## What you should do:
Every entry should be returned exactly. Omit none of them.

## The data:
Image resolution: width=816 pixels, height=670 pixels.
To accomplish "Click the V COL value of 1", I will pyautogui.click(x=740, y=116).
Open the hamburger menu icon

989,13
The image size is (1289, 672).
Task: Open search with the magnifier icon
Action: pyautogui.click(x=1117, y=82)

## Solved exercise:
Image resolution: width=816 pixels, height=670 pixels.
To accomplish "Click the V COL value of 1", I will pyautogui.click(x=740, y=116).
Open the hamburger menu icon

989,13
The image size is (1289, 672).
Task: Open search with the magnifier icon
Action: pyautogui.click(x=1117, y=82)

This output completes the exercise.